Action item: Whenever a line of the listing contains "accomplish", it counts; give the total number of such lines and nothing more.

[Dataset entries]

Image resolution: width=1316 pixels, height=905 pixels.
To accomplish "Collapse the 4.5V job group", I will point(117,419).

[/Dataset entries]
[Dataset entries]

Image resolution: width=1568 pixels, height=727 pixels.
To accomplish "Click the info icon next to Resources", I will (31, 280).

[/Dataset entries]
[Dataset entries]

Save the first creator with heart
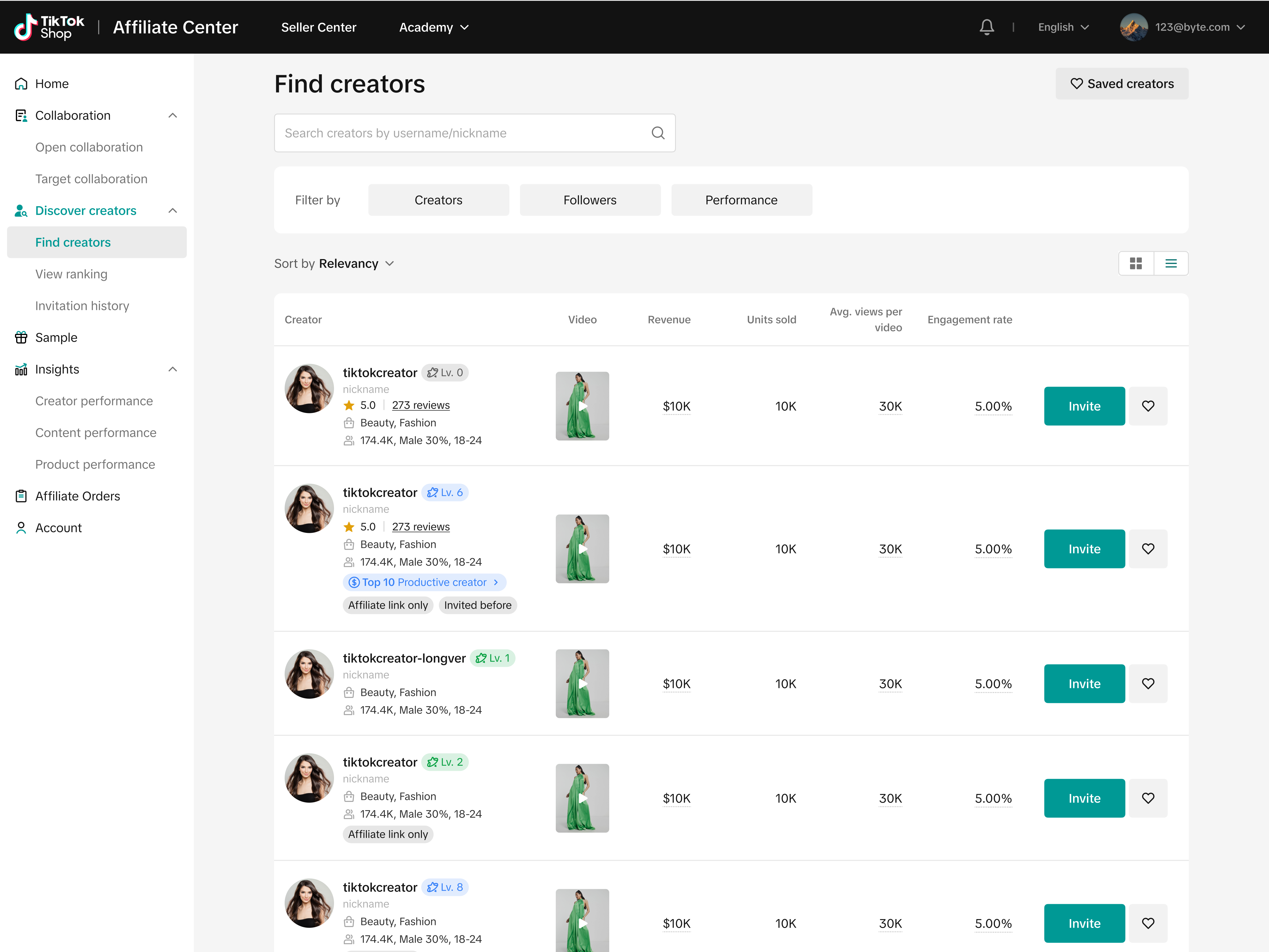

[/Dataset entries]

Result for this task: 2